Ainda de acordo com Brito Cruz, outros pontos destacados nas iniciativas internacionais para fazer com que as universidades de pesquisa atinjam a excelência mundial são: desenvolver infraestrutura institucional para apoiar o ensino e a pós-graduação e terem autonomia pedagógica, financeira e de gestão – inclusive para contratação de recursos humanos.

Além disso, é necessário que essas instituições tenham recursos estáveis em um prazo razoavelmente longo e iniciativas para alavancar a pós-graduação e a pesquisa conectando-as, ao mesmo tempo, com a graduação.

“Talvez o Brasil possa ter universidades excelentes internacionalmente um pouco mais depressa do que estamos fazendo hoje se for feito um acordo entre o governo federal e os estaduais para elaborar um plano nacional que permita fazer com que algumas universidades públicas de pesquisa brasileiras estejam entre as 20 melhores no mundo em uma prazo de dez anos, por exemplo”, sugeriu Brito Cruz.

Avanços

Na opinião de Jailson Bittencourt de Andrade, da Secretaria de Políticas e Programas de Pesquisa e Desenvolvimento (Seped) do Ministério de Ciência, Tecnologia e Inovação (MCTI), nos últimos anos começaram a ser formadas estruturas de pesquisa no país que já adotam padrões de excelência internacionais, como os Institutos Nacionais de Ciência e Tecnologia (INCTs).

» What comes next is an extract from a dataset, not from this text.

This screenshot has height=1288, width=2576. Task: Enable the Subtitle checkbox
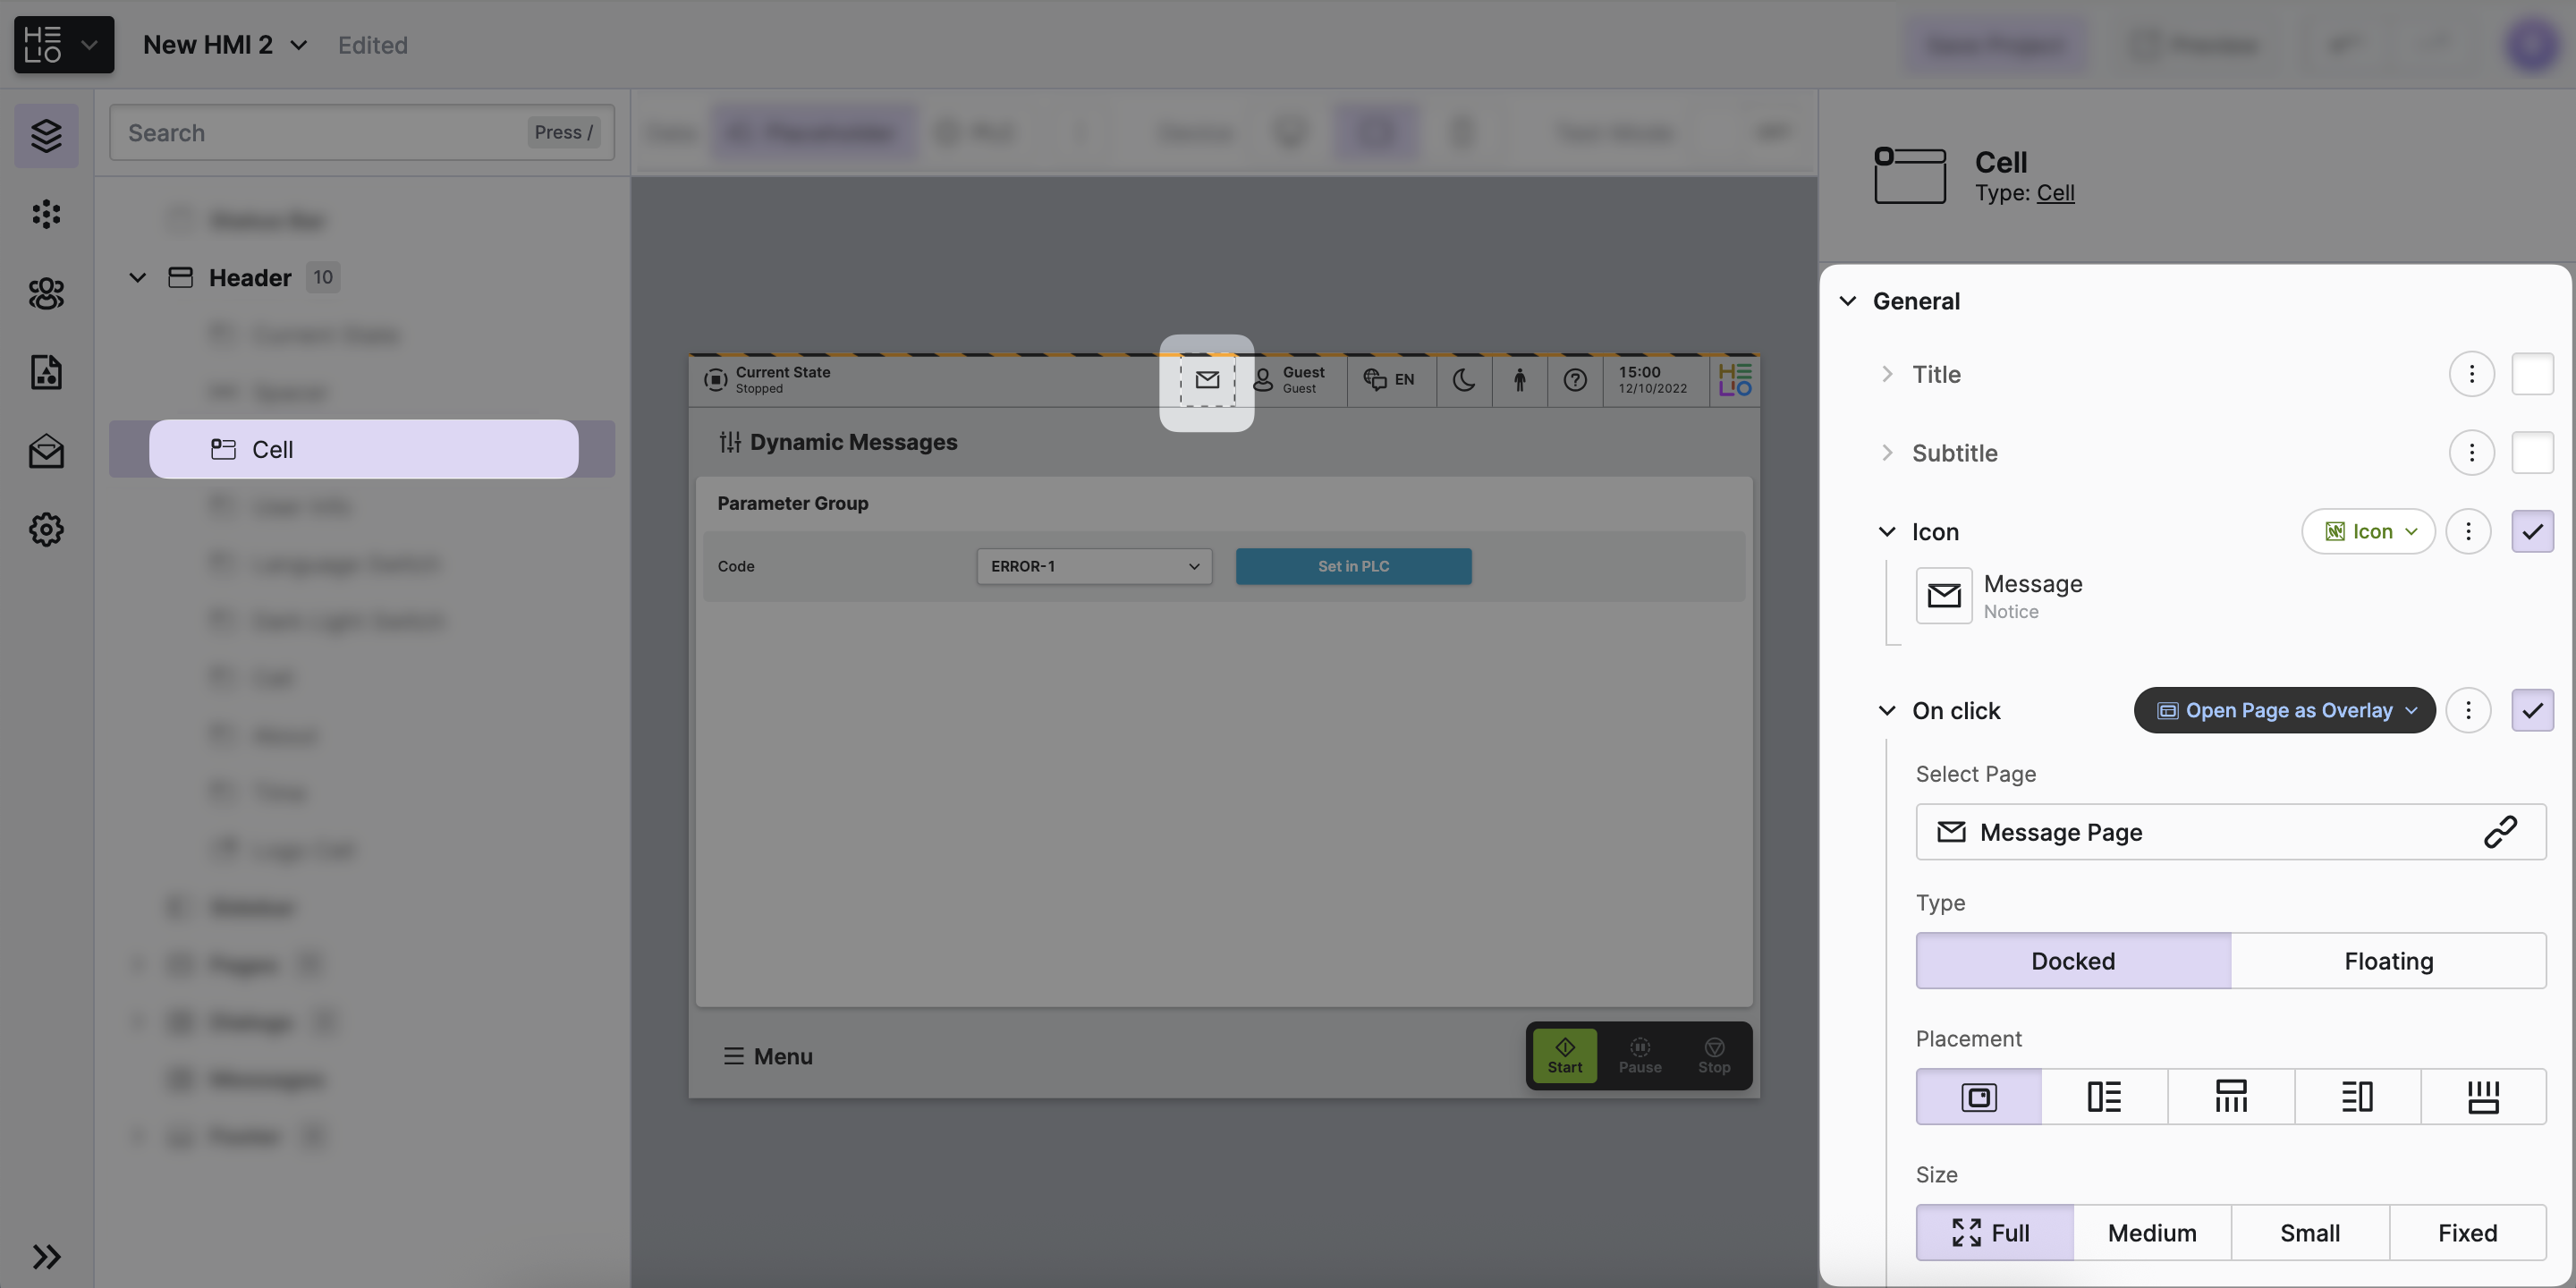click(x=2532, y=453)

Mas é preciso que os padrões de governança adotados por esses 126 institutos de pesquisa espalhados pelo país – financiados pelo Conselho Nacional de Desenvolvimento Científico e Tecnológico (CNPq) com apoio das Fundações de Amparo à Pesquisa estaduais, como a FAPESP –, sejam introjetados nas universidades públicas de pesquisa brasileiras.

“É preciso fazer uma mudança radical nas nossas universidades, que inclui mudanças nos currículos, eliminar o corporativismo e um redesenho de suas formas de organização”, avaliou.

Para o diretor-presidente da Fundação de Amparo à Pesquisa do Rio Grande do Sul (FAPERGS), Abilio Afonso Baeta Neves, os desafios das universidades públicas brasileiras são semelhantes aos da comunidade internacional.

O problema, entretanto, é que não está ocorrendo uma reflexão sobre esses problemas no país que culminem na elaboração de uma política de transformação para criação de uma nova universidade no Brasil, ponderou.

“Estamos dando sinalizações contraditórias e tomando ações que punem a interdisciplinaridade e a criatividade. Está faltando um política de ensino superior para o país”, avaliou.

Também participou da mesa-redonda Luiz Roberto Liza Cury, do Conselho Nacional de Educação (CNE) do Ministério da Educação (MEC).